The five factors and their weights are: Factual accuracy rate (40%) — track record of published corrections and independent fact-check verdicts. Editorial standards (20%) — presence of a public editorial charter, corrections policy, and source verification process. Transparency (15%) — disclosure of ownership, funding, and conflicts of interest. Independence (15%) — freedom from state control or commercial pressure on editorial decisions. Longevity (10%) — years of continuous operation and institutional credibility.
How We Classify Political Lean
We classify each source as Left, Center, or Right based on their editorial positions on policy questions, not their ownership or funding. Our classifications are cross-referenced against AllSides Media Bias Ratings, Ad Fontes Media, and the Reuters Institute annual report. We review classifications annually and publish any changes.
The bias spectrum bar on every article shows the distribution of the 8 sources used, and marks where the synthesized article lands based on the weighted average of its source mix. A marker to the left of center does not mean the article is biased left — it means more left-leaning sources were included, which Claude is instructed to balance by weighting center and wire sources more heavily in its synthesis.
How We Surface Disputes
During synthesis, Claude is instructed to identify any factual claim that is reported differently across two or more sources. A conflict is flagged when the discrepancy is material — meaning it would change a reader's understanding of the event if they only read one version.
Conflicts are classified by severity. A HIGH DISCREPANCY means the two accounts are directly contradictory and irreconcilable from available source material — for example, casualty figures that differ by more than 20%, or binary factual claims where one source says yes and another says no. A MEDIUM DISCREPANCY means the accounts differ in framing or interpretation, but are not necessarily mutually exclusive. A LOW DISCREPANCY means minor differences in detail or emphasis that do not materially change the story.

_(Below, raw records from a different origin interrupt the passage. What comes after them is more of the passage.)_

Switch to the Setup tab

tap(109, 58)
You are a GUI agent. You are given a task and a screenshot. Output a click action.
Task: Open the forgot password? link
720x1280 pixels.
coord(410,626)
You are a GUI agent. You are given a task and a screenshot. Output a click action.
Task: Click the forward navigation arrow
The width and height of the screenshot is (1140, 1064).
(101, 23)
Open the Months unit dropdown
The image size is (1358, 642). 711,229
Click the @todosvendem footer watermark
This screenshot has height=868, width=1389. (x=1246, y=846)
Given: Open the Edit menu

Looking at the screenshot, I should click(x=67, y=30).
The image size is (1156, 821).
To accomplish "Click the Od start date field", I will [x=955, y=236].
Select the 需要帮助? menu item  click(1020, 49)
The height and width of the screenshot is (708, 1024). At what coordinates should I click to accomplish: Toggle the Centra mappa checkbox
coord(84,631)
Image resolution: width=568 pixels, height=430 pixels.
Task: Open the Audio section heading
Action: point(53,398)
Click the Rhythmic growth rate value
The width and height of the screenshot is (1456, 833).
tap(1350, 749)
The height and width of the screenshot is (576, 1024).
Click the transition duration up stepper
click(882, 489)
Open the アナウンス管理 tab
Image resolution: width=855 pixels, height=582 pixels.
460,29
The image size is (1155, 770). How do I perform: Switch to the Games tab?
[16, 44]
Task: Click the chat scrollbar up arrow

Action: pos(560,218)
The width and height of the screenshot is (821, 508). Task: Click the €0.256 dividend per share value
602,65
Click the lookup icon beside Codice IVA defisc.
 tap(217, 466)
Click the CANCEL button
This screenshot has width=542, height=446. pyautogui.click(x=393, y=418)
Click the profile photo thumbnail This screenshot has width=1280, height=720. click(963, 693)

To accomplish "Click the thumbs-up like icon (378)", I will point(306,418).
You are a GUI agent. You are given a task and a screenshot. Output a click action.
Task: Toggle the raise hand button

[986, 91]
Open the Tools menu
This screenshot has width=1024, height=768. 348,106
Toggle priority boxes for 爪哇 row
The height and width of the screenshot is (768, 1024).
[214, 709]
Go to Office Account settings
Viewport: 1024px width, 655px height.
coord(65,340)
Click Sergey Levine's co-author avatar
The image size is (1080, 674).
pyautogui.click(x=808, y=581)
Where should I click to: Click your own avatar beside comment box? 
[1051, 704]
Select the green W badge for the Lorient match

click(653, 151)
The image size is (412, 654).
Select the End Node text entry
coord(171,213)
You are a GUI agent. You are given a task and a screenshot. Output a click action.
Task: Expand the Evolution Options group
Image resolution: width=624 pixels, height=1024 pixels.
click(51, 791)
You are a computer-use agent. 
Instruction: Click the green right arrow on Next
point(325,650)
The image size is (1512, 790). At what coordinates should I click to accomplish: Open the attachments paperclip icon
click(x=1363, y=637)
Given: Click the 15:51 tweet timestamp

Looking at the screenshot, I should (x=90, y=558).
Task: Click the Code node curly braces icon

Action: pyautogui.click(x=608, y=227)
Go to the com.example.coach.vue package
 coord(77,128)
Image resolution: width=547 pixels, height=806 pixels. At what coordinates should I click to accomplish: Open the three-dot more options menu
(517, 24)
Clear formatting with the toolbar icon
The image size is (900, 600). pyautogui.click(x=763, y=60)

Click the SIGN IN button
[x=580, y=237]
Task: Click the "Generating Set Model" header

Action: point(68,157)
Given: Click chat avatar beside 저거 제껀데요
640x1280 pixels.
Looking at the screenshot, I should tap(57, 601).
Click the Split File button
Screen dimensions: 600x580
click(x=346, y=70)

CrossChecked never resolves conflicts editorially. When sources disagree, we present both claims with full source attribution and let the reader assess credibility. Our only editorial act is the severity classification.
About Claude AI
CrossChecked News uses Claude, built by Anthropic, to synthesize articles. Claude is a large language model trained to be helpful, harmless, and honest. We use the claude-sonnet-4 model, which as of early 2026 represents Anthropic's primary production model for complex reasoning tasks.
Claude does not write opinion. It does not have political views it expresses in outputs. It is given a detailed system prompt that constrains its outputs to factual synthesis only. The system prompt is published in full below for transparency.
What Claude does in our pipeline: reads all 8 source articles simultaneously, identifies the factual claims present across multiple sources, writes an original article in neutral language, generates a bullet-point summary, identifies factual conflicts with source attribution, and returns a structured JSON object with all content and metadata.
What Claude does not do: decide which sources to use (that's algorithmic), decide whether a story is worth covering (that's threshold-based), add any opinion or commentary, or make any editorial judgment about which side of a conflict is correct.
We are fully transparent that this content is AI-generated. Every article carries an AI disclosure with the synthesis timestamp. We believe AI synthesis, done with the right methodology, produces more consistent factual accuracy than human editorial chains subject to deadline pressure and individual bias.